Alternative responses. Several alternative response options are commonly used in surveys to allow the respondent to essentially “opt-out” of answering or provide their own answer to a question. There is no one right answer when deciding to include these responses. Use your best judgment, based on your objectives and knowledge of the survey population. Here are some issues to consider when deciding to use some of the most common alternative responses:

  • “Don’t Know” and “Not Applicable.” These alternatives allow a respondent to opt-out of answering a question if they are not familiar with the topic or the topic does not apply to them. Consider the following when deciding to use these alternatives:
    • If a respondent is not familiar with the topic or if the topic does not apply to them, they should not be forced to provide a response. Including these alternatives will allow you to capture their response accurately.
    • On the other hand, you can never be certain why a respondent selected these alternatives. It could be that the respondent was not familiar with the topic of interest, did not understand the question, or simply selected this to quickly finish the survey. The only thing that you can be certain of is that the respondent decided to opt-out of the question.
  • “Decline to State.” Providing this alternative allows respondents to formally refuse a question. Consider the following when deciding to use it:
    • Certain question topics can be sensitive to some individuals. For instance, not all respondents will be comfortable providing their income on a survey. In these cases, using the “decline to state” option will help to reduce the chance that a respondent will become upset by the question and abandon the survey altogether. 
    • As with the “don’t know” and “not applicable” alternatives you can never be certain why a respondent selected this option, only that they decided to opt-out of the question.
  • “Other.” This alternative response allows the respondent to provide their own answer to a question if their answer does not fall under one of the provided response options.
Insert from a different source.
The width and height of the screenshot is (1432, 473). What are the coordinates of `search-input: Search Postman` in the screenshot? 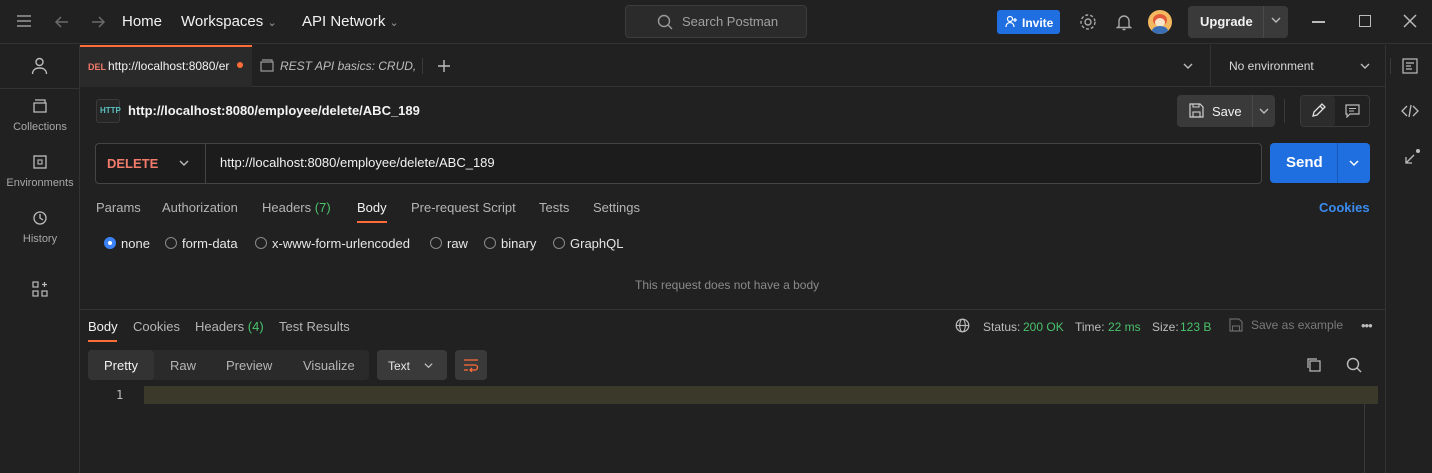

It can be extremely beneficial when you are uncertain as to whether you have captured all possible responses. Similar to open-ended responses, this alternative can be time consuming. Consider limiting its use to those instances where you believe important information would be missed otherwise. Here’s an example of one such instance: 
      What types of professional communications organizations do you belong to? (Mark all that apply)
    __ International Communication Association
    __ National Communication Association 
    __ Public Relations Society of America
    __ Society of Professional Journalists
    __ Other(s), please specify _____________________________________
      In this example, a Communication Studies program would like to know how their alumni stay connected to the field after graduation. They included a list of common associations, but provided an “other” response for less common associations. This enables them to provide respondents with common options, while not overloading them with a long list of choices.

 

Reference

 

Suskie, L. A. (1996.) Questionnaire survey research: What works. (2nd ed.). Tallahassee, FL: The Association for Institutional Research.